Knowledge-aware equation discovery with automated background knowledge extraction
This work addresses the limitation in differential equation discovery algorithms that rely on implicit expert knowledge, offering a more flexible method for researchers in scientific computing and physics.
The paper tackles the problem of discovering unknown differential equations by using automatically or manually extracted background knowledge to modify the structure space, rather than imposing rigid constraints, and demonstrates that this approach outperforms the SINDy algorithm in search stability and robustness with synthetic examples for Burgers, wave, and Korteweg–De Vries equations.

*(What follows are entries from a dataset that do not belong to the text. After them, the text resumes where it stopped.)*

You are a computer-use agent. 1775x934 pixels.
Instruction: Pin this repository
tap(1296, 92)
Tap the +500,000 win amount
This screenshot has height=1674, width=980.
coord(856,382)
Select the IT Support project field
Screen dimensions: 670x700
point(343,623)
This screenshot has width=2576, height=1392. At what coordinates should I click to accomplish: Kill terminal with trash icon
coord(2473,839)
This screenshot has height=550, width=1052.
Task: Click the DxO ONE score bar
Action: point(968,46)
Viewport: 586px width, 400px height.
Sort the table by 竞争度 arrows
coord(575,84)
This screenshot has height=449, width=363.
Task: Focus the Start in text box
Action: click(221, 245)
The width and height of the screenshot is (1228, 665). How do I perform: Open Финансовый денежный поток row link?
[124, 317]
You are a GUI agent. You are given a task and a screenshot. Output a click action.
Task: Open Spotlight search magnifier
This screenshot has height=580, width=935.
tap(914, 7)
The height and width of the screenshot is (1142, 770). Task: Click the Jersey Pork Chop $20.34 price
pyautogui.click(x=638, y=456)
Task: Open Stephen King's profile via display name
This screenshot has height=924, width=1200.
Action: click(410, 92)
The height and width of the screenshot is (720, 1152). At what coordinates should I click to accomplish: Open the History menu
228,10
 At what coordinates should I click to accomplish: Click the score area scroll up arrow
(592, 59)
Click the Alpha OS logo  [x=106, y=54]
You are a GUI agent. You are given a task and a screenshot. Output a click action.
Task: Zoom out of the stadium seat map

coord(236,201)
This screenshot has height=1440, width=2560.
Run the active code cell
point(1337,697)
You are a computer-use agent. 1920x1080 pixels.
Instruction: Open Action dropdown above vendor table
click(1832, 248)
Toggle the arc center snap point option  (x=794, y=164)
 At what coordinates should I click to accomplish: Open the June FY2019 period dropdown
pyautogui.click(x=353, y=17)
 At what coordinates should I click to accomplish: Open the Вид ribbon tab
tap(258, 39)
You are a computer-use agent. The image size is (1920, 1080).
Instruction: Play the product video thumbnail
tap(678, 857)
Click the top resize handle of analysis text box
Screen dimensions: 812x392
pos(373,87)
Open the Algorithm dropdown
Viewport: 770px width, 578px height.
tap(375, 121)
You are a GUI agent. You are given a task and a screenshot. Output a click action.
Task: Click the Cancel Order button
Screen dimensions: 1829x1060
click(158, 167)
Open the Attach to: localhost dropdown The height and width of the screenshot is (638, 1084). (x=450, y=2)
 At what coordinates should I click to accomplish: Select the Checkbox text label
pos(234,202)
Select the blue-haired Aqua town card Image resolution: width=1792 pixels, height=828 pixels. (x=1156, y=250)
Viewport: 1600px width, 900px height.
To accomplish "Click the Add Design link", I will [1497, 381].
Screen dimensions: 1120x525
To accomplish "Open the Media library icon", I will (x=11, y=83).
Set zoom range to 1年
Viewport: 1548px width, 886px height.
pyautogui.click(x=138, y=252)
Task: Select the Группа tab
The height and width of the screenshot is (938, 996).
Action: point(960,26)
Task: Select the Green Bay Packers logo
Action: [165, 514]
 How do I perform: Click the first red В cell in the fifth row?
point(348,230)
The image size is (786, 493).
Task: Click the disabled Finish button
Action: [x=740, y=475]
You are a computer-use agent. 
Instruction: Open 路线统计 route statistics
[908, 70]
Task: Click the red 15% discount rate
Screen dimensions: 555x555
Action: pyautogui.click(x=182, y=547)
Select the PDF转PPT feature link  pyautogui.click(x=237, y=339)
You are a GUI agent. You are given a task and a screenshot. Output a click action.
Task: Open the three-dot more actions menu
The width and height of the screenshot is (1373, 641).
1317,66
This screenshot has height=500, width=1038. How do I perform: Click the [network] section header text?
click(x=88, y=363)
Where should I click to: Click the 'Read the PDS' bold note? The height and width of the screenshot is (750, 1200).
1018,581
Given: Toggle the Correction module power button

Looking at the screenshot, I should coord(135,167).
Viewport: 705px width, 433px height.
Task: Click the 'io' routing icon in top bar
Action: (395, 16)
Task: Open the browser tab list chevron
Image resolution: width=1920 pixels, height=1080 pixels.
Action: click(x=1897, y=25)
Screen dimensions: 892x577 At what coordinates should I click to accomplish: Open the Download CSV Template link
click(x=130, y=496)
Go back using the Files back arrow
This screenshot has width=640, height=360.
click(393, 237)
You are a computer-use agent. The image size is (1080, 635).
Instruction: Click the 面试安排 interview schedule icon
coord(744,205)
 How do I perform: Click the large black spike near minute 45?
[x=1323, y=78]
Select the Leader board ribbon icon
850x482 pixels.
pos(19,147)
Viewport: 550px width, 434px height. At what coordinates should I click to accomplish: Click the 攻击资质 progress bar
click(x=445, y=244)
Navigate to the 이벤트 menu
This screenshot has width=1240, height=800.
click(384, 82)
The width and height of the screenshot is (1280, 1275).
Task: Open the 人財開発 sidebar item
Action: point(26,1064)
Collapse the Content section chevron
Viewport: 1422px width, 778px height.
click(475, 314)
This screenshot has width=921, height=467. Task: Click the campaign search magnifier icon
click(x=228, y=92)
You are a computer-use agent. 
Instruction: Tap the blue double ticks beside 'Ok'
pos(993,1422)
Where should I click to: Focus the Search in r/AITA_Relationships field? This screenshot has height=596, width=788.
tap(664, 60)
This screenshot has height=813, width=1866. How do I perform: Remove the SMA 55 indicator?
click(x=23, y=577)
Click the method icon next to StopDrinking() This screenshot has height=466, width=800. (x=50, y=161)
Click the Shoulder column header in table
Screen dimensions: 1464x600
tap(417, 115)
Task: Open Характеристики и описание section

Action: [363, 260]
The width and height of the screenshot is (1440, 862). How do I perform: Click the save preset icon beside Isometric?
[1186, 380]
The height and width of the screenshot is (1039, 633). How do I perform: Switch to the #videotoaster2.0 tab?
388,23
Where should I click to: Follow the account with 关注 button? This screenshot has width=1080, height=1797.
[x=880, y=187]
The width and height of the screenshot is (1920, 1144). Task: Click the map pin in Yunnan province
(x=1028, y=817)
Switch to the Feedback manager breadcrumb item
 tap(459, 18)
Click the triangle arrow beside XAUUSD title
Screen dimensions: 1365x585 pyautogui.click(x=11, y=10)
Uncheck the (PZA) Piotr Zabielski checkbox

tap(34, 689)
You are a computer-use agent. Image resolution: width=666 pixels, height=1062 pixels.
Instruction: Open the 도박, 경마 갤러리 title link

In differential equation discovery algorithms, a priori expert knowledge is mainly used implicitly to constrain the form of the expected equation, making it impossible for the algorithm to truly discover equations. Instead, most differential equation discovery algorithms try to recover the coefficients for a known structure. In this paper, we describe an algorithm that allows the discovery of unknown equations using automatically or manually extracted background knowledge. Instead of imposing rigid constraints, we modify the structure space so that certain terms are likely to appear within the crossover and mutation operators. In this way, we mimic expertly chosen terms while preserving the possibility of obtaining any equation form. The paper shows that the extraction and use of knowledge allows it to outperform the SINDy algorithm in terms of search stability and robustness. Synthetic examples are given for Burgers, wave, and Korteweg--De Vries equations.